9 Concluding Remarks

This article has been devoted to analyzing right-censored survival data by adapting a weighted likelihood approach. Studies of various theoretical properties of this newly devised estimator have been provided in Biswas et al. (2018). While obtaining the numerical findings, it has been noticed that the convergence of the IREE type algorithm (Basu and Lindsay, 2004) heavily depends upon the choice of the starting values, and, to a lesser extent, on the value of the tuning parameter. A suitable robust estimator should be employed for the quick convergence of the IREE type algorithm.

The scope of this method has been illustrated, apart from simulation, through Efron’s (Efron, 1988) head-and-neck cancer data. In Efron’s data (Arm A), the two clusters in the data were easily separable, and, consequently, the roots representing these clusters could be easily identified. In general, we need some algorithm to uncover all the roots of the system.
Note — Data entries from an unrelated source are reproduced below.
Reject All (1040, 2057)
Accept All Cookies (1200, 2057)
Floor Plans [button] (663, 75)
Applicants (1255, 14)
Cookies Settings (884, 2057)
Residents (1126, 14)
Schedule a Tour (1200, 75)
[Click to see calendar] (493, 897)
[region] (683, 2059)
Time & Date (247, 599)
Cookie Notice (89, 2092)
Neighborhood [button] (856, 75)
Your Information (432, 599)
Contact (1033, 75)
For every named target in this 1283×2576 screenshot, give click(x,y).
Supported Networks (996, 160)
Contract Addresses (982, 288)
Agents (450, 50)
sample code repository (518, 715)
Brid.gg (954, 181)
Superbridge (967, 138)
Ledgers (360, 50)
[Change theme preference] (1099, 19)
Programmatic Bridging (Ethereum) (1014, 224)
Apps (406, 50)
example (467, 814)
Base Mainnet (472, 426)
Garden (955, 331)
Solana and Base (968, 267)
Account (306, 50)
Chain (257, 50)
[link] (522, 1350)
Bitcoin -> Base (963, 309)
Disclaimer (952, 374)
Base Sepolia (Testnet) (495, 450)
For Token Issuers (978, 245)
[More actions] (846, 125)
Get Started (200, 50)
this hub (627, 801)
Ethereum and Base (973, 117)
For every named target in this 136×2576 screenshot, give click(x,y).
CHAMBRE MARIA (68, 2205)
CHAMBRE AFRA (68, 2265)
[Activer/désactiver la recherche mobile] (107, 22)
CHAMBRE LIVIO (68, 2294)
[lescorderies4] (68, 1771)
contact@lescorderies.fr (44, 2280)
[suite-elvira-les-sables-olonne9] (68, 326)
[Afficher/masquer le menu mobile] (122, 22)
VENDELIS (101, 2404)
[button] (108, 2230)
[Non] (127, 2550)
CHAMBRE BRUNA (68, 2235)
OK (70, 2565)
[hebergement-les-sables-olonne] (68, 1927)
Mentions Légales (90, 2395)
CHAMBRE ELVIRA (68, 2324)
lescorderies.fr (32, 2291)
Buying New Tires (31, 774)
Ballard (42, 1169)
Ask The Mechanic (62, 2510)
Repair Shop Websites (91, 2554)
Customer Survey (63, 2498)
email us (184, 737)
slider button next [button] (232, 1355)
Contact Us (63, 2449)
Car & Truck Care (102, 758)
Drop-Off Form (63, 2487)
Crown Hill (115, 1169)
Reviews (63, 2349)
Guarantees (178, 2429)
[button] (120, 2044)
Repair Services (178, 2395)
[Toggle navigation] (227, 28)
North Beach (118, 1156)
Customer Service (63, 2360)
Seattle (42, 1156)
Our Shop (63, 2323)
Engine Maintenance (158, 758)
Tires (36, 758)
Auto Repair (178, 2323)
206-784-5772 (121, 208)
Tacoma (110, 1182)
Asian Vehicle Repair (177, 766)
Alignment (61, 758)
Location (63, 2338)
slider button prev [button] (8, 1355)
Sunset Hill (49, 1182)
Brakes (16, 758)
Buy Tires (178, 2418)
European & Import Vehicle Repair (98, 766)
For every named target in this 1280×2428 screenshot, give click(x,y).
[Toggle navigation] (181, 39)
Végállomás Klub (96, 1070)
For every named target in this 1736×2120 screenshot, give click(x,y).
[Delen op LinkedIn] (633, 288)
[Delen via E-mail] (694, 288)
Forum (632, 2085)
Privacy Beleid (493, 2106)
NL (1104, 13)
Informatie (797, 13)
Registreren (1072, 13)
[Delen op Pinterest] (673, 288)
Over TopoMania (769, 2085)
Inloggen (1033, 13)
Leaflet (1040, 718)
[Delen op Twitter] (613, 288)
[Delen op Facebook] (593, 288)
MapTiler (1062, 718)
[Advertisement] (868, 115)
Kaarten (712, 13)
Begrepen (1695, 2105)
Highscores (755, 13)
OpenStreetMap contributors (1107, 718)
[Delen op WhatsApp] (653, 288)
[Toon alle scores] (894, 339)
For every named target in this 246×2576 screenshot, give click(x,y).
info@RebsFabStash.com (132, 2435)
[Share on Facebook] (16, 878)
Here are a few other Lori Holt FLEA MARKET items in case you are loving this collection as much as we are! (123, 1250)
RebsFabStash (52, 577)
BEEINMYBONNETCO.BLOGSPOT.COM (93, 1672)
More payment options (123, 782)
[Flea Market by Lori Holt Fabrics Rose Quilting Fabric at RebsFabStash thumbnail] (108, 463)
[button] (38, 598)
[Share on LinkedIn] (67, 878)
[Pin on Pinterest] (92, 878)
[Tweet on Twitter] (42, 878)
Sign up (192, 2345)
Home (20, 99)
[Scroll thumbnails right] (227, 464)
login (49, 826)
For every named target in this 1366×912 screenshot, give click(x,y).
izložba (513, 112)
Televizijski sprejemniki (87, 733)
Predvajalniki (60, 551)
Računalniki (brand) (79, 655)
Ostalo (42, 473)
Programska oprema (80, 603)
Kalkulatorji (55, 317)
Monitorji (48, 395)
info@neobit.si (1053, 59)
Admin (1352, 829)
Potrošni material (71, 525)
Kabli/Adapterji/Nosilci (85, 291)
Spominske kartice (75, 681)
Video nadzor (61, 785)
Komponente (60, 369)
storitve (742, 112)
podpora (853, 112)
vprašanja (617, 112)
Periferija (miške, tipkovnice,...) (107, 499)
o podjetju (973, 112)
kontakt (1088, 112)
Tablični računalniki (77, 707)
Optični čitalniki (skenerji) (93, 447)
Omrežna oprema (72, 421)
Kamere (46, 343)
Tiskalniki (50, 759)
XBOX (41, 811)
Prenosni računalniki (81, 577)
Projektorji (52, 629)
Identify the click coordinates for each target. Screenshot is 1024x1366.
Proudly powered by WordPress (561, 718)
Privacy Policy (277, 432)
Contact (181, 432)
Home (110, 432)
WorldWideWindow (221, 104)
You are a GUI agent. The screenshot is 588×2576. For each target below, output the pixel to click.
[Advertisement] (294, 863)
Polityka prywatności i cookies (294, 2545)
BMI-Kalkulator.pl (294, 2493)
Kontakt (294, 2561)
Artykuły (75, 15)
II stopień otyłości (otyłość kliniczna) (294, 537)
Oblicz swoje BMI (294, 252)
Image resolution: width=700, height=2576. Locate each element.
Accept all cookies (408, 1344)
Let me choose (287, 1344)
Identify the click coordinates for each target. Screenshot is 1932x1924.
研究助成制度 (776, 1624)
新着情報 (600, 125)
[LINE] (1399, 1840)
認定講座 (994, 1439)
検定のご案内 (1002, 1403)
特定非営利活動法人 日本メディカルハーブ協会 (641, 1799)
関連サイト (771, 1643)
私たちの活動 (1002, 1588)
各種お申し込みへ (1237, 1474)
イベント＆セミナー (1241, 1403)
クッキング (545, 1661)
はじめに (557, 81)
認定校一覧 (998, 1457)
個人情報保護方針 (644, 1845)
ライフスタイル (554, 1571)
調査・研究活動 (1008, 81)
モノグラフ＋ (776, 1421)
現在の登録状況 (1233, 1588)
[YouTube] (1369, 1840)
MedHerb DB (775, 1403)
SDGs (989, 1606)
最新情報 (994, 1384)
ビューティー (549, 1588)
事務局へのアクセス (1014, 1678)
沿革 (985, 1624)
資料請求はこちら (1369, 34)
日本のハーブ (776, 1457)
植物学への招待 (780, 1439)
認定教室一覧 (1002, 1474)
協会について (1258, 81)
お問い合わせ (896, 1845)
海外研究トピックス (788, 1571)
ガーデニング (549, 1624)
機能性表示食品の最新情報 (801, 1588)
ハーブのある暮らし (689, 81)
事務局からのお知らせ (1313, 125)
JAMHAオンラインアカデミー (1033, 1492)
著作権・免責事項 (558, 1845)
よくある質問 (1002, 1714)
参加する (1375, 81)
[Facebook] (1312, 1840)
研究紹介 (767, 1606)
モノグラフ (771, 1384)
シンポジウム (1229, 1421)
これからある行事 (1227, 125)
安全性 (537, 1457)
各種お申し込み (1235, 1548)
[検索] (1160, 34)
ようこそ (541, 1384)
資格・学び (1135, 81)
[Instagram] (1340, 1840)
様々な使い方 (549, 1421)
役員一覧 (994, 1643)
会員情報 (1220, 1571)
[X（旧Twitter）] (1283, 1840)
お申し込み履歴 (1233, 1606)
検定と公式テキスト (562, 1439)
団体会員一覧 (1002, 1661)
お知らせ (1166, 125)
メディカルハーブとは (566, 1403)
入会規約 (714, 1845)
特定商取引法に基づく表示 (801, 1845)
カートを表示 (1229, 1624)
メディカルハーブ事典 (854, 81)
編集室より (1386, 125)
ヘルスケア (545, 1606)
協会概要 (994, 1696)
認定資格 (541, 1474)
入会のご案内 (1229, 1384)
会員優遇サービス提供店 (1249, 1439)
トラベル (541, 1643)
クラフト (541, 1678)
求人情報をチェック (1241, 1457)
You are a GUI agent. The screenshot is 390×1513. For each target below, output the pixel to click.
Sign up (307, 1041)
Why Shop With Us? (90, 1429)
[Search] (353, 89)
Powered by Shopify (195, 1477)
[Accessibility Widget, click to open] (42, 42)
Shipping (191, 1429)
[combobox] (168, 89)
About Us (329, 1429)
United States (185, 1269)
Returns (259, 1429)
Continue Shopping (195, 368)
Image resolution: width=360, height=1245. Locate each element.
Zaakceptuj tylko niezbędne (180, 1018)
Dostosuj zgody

For this we recommend the bootstrap root search algorithm as described in Markatou et al. (1998).

The problem of early failure in reliability theory is a common one and seems an area worth exploring for the purpose of applying robust statistical methods. In this situation, failure of some items may occur at a very primary period of the experiment. These observations, we suspect, are exceptional when considering the appropriate statistical model. We wish to take up the problem of analyzing data with early failures in a subsequent work.

Another possible approach of study, which could be useful for the situation considered in this paper, was suggested by a referee. This would involve performing an initial cluster analysis, followed by an application of the weighted likelihood method of estimation for each of the identified clusters. This would, however, require a robust clustering technique appropriate for right-censored data. We hope to take it up in a sequel paper.